[ASSIGNMENT]:
The entries below contain a stretch that opens with the line containing "Screen dimensions: 1196x665" and closes with the line containing "Click the Claude Sonnet 4 heading"; set down that stretch exactly, both ends included, and nothing else.
* * * * * * * * *
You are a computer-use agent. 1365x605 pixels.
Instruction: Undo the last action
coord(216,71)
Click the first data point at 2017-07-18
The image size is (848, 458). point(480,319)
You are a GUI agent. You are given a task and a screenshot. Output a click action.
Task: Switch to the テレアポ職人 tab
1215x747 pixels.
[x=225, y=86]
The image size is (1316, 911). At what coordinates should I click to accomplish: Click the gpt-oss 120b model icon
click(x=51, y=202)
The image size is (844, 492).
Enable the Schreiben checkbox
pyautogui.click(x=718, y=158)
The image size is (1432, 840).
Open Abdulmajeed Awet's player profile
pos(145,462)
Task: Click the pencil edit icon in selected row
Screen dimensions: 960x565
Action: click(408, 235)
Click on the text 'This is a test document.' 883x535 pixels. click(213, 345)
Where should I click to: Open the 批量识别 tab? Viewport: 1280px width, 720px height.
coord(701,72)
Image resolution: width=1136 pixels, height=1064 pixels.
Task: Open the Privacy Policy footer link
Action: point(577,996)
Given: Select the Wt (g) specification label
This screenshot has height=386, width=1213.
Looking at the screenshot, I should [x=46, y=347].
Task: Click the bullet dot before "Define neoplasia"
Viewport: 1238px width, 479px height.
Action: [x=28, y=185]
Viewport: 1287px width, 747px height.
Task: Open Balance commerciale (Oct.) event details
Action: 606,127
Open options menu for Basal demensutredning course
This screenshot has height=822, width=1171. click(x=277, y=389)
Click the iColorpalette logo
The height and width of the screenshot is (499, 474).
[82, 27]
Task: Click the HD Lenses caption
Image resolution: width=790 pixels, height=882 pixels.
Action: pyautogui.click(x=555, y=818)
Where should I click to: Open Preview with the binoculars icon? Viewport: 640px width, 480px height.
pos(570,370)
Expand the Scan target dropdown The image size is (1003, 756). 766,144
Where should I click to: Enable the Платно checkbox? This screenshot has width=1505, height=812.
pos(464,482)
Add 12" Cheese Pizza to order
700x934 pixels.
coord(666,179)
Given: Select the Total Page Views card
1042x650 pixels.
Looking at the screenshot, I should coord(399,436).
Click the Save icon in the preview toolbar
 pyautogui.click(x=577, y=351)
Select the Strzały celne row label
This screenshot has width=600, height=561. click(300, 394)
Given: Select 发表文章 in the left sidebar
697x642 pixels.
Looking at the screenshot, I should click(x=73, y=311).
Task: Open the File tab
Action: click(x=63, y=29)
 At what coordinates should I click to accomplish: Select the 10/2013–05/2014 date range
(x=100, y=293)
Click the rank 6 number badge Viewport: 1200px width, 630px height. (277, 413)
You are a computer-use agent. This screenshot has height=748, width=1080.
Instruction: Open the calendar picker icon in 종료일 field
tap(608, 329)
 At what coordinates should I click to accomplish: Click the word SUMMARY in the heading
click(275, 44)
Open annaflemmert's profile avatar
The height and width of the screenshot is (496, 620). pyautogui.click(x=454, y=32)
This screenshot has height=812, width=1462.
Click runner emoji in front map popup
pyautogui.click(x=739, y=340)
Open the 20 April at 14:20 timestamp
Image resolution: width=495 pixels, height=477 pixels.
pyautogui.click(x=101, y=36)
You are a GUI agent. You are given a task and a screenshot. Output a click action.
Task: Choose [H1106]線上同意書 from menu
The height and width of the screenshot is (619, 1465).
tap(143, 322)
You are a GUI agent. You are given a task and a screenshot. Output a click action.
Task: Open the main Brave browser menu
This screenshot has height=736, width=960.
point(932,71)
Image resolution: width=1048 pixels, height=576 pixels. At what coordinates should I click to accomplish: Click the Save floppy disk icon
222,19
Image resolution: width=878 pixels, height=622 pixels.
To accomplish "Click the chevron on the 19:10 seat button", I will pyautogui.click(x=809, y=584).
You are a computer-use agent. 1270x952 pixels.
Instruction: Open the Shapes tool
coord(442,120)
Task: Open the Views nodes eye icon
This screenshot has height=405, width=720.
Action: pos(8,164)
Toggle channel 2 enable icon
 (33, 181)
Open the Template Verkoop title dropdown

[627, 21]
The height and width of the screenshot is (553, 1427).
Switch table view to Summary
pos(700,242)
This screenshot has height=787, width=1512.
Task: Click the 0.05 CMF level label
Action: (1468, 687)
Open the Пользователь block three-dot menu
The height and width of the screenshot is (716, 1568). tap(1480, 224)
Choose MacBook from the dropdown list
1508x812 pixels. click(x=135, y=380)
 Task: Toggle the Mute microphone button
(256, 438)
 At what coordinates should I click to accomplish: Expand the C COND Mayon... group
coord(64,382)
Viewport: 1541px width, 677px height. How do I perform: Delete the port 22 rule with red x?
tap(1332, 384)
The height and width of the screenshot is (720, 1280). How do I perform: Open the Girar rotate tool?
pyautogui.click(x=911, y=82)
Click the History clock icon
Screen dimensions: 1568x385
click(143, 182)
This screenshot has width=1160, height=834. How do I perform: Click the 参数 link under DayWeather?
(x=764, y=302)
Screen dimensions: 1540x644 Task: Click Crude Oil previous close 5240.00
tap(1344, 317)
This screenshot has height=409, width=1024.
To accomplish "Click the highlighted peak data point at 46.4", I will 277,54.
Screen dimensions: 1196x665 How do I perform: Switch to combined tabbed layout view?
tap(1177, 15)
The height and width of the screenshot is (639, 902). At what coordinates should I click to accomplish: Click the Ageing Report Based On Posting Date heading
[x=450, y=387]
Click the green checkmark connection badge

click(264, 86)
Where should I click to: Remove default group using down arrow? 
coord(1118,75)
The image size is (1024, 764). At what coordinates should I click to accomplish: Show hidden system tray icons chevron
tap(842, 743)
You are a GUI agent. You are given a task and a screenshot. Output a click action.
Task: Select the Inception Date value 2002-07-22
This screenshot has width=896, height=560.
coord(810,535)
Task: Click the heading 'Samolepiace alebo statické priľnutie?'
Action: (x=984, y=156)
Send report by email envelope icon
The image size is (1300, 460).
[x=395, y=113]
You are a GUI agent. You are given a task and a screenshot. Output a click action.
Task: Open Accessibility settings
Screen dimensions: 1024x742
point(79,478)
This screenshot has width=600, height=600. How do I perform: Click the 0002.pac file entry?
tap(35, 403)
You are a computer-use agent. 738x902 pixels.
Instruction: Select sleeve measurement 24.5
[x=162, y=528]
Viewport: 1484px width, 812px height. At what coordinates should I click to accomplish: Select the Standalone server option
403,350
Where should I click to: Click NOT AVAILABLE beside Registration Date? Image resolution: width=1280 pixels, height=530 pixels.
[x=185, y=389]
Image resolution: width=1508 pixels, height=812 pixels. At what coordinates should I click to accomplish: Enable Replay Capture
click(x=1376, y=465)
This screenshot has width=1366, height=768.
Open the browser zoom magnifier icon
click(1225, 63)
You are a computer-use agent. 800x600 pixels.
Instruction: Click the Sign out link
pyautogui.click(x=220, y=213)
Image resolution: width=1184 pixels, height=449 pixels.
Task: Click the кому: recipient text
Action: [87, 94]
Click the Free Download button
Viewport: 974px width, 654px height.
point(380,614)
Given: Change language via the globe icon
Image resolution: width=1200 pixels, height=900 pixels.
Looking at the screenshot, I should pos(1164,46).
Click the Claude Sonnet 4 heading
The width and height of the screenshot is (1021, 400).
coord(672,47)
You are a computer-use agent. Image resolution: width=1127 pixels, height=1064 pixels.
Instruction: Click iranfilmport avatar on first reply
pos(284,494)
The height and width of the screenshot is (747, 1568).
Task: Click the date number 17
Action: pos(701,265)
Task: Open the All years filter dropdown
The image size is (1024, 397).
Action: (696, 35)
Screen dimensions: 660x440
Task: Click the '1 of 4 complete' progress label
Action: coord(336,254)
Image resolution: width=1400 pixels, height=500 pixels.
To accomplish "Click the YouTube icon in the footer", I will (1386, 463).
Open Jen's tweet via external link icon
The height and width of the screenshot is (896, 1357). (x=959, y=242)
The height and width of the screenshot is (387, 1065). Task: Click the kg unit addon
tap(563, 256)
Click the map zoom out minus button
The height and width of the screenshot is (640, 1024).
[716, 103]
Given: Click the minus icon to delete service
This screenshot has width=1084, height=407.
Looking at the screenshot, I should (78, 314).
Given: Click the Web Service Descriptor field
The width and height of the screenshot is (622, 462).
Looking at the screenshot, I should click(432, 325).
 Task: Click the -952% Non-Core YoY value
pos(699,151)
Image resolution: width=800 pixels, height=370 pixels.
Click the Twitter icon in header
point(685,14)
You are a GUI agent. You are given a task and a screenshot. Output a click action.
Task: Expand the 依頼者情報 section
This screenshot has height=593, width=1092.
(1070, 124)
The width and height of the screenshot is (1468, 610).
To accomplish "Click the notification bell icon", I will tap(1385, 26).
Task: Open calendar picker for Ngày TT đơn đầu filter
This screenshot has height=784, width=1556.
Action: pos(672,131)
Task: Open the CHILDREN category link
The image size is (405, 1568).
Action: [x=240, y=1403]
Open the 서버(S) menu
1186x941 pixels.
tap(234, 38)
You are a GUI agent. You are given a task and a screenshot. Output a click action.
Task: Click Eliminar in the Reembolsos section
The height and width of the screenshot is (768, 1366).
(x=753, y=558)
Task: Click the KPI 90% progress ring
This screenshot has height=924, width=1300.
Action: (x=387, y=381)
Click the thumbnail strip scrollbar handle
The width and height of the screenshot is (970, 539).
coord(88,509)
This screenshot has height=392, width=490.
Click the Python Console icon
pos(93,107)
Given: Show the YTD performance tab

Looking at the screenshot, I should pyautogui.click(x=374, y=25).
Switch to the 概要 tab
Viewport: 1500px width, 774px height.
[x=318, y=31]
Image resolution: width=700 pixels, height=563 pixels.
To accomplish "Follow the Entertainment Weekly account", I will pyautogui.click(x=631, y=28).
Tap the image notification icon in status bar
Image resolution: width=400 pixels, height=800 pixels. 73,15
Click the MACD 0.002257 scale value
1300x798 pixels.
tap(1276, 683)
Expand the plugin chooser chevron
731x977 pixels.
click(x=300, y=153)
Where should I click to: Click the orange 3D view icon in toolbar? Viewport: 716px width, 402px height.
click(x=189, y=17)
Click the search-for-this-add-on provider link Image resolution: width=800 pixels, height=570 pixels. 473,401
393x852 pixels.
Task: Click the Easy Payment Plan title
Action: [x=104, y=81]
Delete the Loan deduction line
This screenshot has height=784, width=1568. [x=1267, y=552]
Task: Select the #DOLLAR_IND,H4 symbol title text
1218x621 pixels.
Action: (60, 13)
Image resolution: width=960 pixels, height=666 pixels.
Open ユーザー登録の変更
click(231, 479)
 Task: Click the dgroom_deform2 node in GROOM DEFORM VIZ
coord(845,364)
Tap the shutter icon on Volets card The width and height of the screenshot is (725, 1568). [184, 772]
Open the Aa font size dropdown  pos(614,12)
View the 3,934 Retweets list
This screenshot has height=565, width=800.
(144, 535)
* * * * * * * * *
[ANSWER BOX]:
Screen dimensions: 1196x665 How do I perform: Switch to combined tabbed layout view?
tap(1177, 15)
The height and width of the screenshot is (639, 902). At what coordinates should I click to accomplish: Click the Ageing Report Based On Posting Date heading
[x=450, y=387]
Click the green checkmark connection badge

click(264, 86)
Where should I click to: Remove default group using down arrow? 
coord(1118,75)
The image size is (1024, 764). At what coordinates should I click to accomplish: Show hidden system tray icons chevron
tap(842, 743)
You are a GUI agent. You are given a task and a screenshot. Output a click action.
Task: Select the Inception Date value 2002-07-22
This screenshot has width=896, height=560.
coord(810,535)
Task: Click the heading 'Samolepiace alebo statické priľnutie?'
Action: (x=984, y=156)
Send report by email envelope icon
The image size is (1300, 460).
[x=395, y=113]
You are a GUI agent. You are given a task and a screenshot. Output a click action.
Task: Open Accessibility settings
Screen dimensions: 1024x742
point(79,478)
This screenshot has width=600, height=600. How do I perform: Click the 0002.pac file entry?
tap(35, 403)
You are a computer-use agent. 738x902 pixels.
Instruction: Select sleeve measurement 24.5
[x=162, y=528]
Viewport: 1484px width, 812px height. At what coordinates should I click to accomplish: Select the Standalone server option
403,350
Where should I click to: Click NOT AVAILABLE beside Registration Date? Image resolution: width=1280 pixels, height=530 pixels.
[x=185, y=389]
Image resolution: width=1508 pixels, height=812 pixels. At what coordinates should I click to accomplish: Enable Replay Capture
click(x=1376, y=465)
This screenshot has width=1366, height=768.
Open the browser zoom magnifier icon
click(1225, 63)
You are a computer-use agent. 800x600 pixels.
Instruction: Click the Sign out link
pyautogui.click(x=220, y=213)
Image resolution: width=1184 pixels, height=449 pixels.
Task: Click the кому: recipient text
Action: [87, 94]
Click the Free Download button
Viewport: 974px width, 654px height.
point(380,614)
Given: Change language via the globe icon
Image resolution: width=1200 pixels, height=900 pixels.
Looking at the screenshot, I should pos(1164,46).
Click the Claude Sonnet 4 heading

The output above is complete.